> _Directive_
Reproduce the mailing-list message below in full, without any alteration.

Re: Hijacking^W^W^W^W^W^WSalvaging packages for fun and profit: A proposal
On 11/10/12 at 18:44 +0900, Charles Plessy wrote:
> Le Thu, Oct 11, 2012 at 05:50:51AM +0000, Bart Martens a écrit :
> > | Anyone can mark a package as orphaned after the following steps have been
> > | completed : Someone submits an "intent to orphan" (ITO) in the bts with an
> > | explanation of why he/she thinks that the package needs a new maintainer. The
> > | explanation should cover aspects like how long there was no visible activity,
> > | whether there are NMUs not yet acknowledged, wheter the package blocks progress
> > | elsewhere in Debian, release critical bugs, public comments from the maintainer
> > | revealing lack of interest in the package, ... etc. The bug must have severity
> > | "serious" and a cc must be sent to the debian-qa mailing list. Anyone can
> > | submit this "intent to orphan". At least three DDs (not counting the initial
> > | submitter) second the "intent to orphan" on the same bug report with a cc to
> > | the maintainer. If some DDs send NACKs instead, then a 3/1 majority is needed
> > | between ACKers and NACKers. And the maintainer does not respond within one
> > | month after the the third second. During this process anyone is welcome to add
> > | comments on the bug.

> _Dataset content_
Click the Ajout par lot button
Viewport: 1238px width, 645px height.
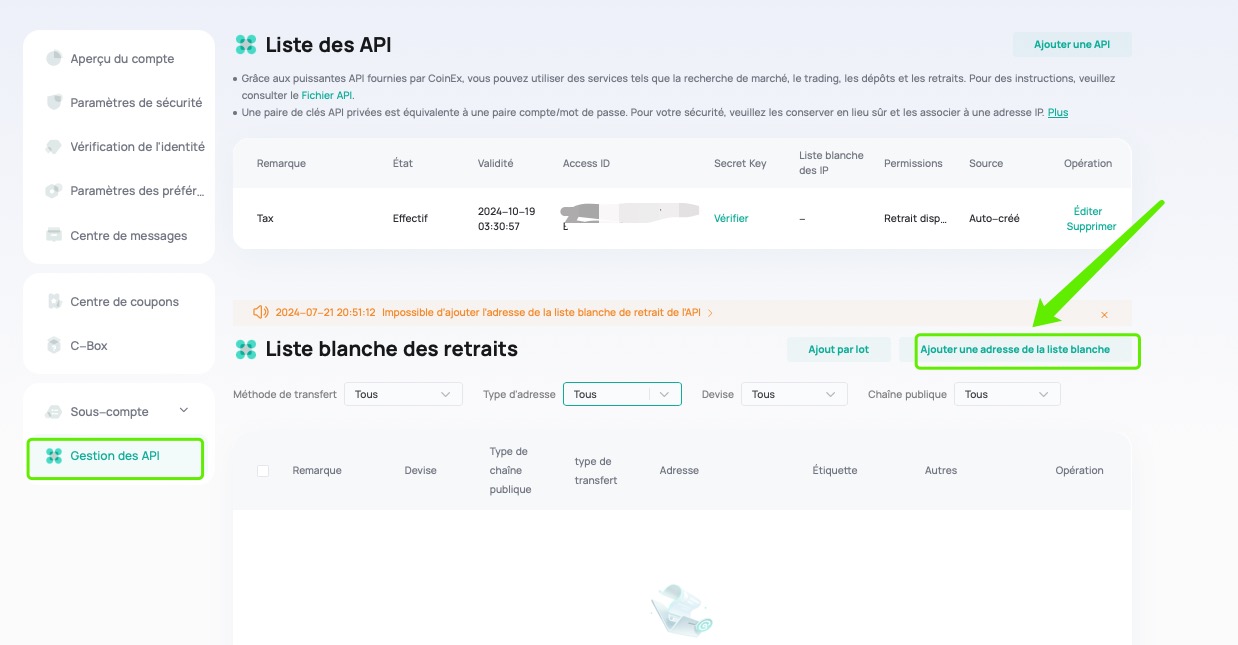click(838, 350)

--

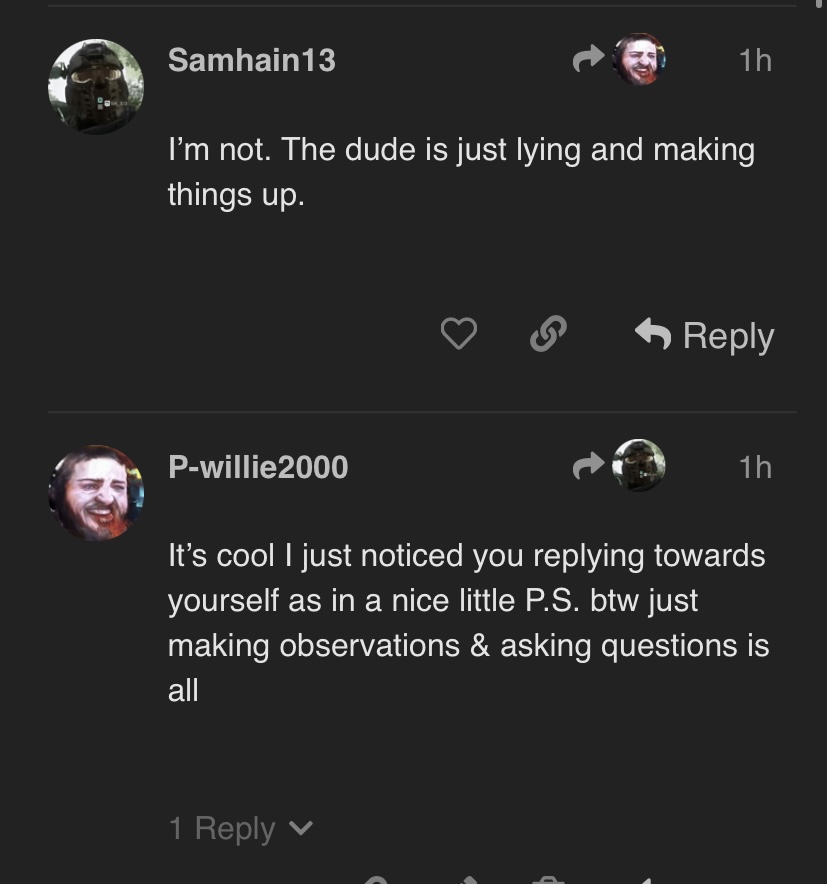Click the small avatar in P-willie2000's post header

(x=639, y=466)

> _Correct answer_
Re: Hijacking^W^W^W^W^W^WSalvaging packages for fun and profit: A proposal
On 11/10/12 at 18:44 +0900, Charles Plessy wrote:
> Le Thu, Oct 11, 2012 at 05:50:51AM +0000, Bart Martens a écrit :
> > | Anyone can mark a package as orphaned after the following steps have been
> > | completed : Someone submits an "intent to orphan" (ITO) in the bts with an
> > | explanation of why he/she thinks that the package needs a new maintainer. The
> > | explanation should cover aspects like how long there was no visible activity,
> > | whether there are NMUs not yet acknowledged, wheter the package blocks progress
> > | elsewhere in Debian, release critical bugs, public comments from the maintainer
> > | revealing lack of interest in the package, ... etc. The bug must have severity
> > | "serious" and a cc must be sent to the debian-qa mailing list. Anyone can
> > | submit this "intent to orphan". At least three DDs (not counting the initial
> > | submitter) second the "intent to orphan" on the same bug report with a cc to
> > | the maintainer. If some DDs send NACKs instead, then a 3/1 majority is needed
> > | between ACKers and NACKers. And the maintainer does not respond within one
> > | month after the the third second. During this process anyone is welcome to add
> > | comments on the bug.